To evaluate outcome after surgery and conservative treatment of acute acromioclavicular joint dislocation Rockwood type III and V

Background

Acromioclavicular joint (AC joint) dislocation is a common injury among sport-active young to middle-aged people. AC joint dislocations Rockwood type I and II are treated conservatively. Treatment of grade III is controversial, while surgery is often recommended for grade V.

Methods

A prospective randomized clinical trial comparing the results after surgery or conservative treatment of acute Rockwood type III and V dislocation was performed.
Patients aged 18-65 years were included after classification of the AC-joint dislocation on plain radiographs of both shoulders, information and written consent. Patients were randomized to surgical treatment with hook plate within 3 weeks after injury, or physiotherapy. The hook plate was routinely removed after 3 months. Clinical follow-up was performed at 3, 6, 12 and 24 months by an orthopedic surgeon and a blinded physiotherapist. Primary outcome was Constant score (CS). Secondary outcomes were Subjective Shoulder Value (SSV), QuickDASH, shoulder pain at rest and during activity on a Visual Analogue Scale 0-10, EQ5D and adverse events. Radiographic follow up with plain radiographs was performed at 24 months. Statistical data analysis was performed by an unbiased evaluator and data was analyzed by intention-to-treat (ITT).

Results

124 patients were enrolled and randomized in the study; 114 men and 10 women with a mean age of 40 years (range 18-64). At 1 month patients treated without surgery had significantely better EQ-5D index. At 3 months patients treated conservatively had significant better CS compared to patients treated with surgery (Rockwood III 81 vs 57, Rockwood V 84 vs 64, p<0.001) as well as significantly less pain during movement on a VAS scale compared to patients treated with surgery (Rockwood type III 1.5 vs 2.8, Rockwood V 1.5 vs 2, p=0.002). SSV at 3 months was significantly better for the conservatively treated patients (Rockwood III 73 vs 50, Rockwood V 73 vs 57, p<0.001) as well as Quick-DASH (Rockwood III 18 vs 34, Rockwood V 13 vs 32, p<0.001).
Follow-up at 6, 12 and 24 months showed no significant difference between the groups.
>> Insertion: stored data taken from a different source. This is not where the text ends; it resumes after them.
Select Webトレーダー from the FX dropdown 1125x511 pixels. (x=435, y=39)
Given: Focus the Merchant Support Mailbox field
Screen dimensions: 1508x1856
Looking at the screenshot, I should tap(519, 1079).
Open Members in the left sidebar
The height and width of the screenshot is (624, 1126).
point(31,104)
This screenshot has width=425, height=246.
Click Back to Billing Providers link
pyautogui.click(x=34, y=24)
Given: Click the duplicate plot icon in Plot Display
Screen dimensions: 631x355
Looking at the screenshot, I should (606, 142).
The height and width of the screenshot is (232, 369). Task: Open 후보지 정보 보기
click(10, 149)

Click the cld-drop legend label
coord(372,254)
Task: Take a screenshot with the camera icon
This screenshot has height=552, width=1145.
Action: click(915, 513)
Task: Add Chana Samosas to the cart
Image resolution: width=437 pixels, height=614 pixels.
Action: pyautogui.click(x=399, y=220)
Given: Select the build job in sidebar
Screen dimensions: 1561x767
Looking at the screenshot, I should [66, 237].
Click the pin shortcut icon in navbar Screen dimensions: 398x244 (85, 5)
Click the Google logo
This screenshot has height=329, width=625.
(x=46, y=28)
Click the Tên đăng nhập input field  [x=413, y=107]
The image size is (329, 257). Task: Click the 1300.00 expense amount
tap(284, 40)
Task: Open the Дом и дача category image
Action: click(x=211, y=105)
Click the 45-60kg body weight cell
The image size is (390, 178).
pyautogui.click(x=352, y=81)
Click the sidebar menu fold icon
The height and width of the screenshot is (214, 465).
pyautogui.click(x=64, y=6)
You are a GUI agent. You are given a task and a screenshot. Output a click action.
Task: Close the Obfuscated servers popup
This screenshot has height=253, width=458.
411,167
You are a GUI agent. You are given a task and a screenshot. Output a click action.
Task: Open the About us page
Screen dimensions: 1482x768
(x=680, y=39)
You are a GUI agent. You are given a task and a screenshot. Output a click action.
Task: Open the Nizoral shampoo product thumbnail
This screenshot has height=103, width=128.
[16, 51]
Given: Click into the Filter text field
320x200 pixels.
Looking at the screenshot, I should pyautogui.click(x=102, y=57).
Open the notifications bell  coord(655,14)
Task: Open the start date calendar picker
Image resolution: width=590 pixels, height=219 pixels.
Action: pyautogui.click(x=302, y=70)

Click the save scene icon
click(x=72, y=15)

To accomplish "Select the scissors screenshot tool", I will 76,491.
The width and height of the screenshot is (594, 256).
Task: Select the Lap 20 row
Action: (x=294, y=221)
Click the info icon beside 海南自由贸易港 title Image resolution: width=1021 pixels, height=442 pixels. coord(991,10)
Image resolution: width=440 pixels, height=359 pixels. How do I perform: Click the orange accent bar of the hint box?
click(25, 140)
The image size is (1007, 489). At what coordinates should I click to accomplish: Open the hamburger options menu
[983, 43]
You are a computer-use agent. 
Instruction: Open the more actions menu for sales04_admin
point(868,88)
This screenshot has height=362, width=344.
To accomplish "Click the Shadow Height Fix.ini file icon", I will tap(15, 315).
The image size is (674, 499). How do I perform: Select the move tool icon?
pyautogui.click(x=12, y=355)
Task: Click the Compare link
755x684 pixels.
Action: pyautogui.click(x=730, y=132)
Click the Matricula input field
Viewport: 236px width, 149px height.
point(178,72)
At 24 months CS for patients with Rockwood III and non-surgical treatment was 88 vs 91 after surgical treatment and for Rockwood V CS was 90 for non-surgical treatment vs 91 after surgical treatment, p=0.477.

Of the patients assigned to physiotherapy, 11 patients (18%, 6 type III and 5 type V), chose to have secondary surgery within 19 months (range 6-19).

Conclusion

Both treatments groups had very good restoration of shoulder function at 24 months, and operative treatment did not lead to better outcome compared to conservative treatment. In conclusion, our study did not support surgery with hook plate for patients with acute AC joint dislocation Rockwood type III or V.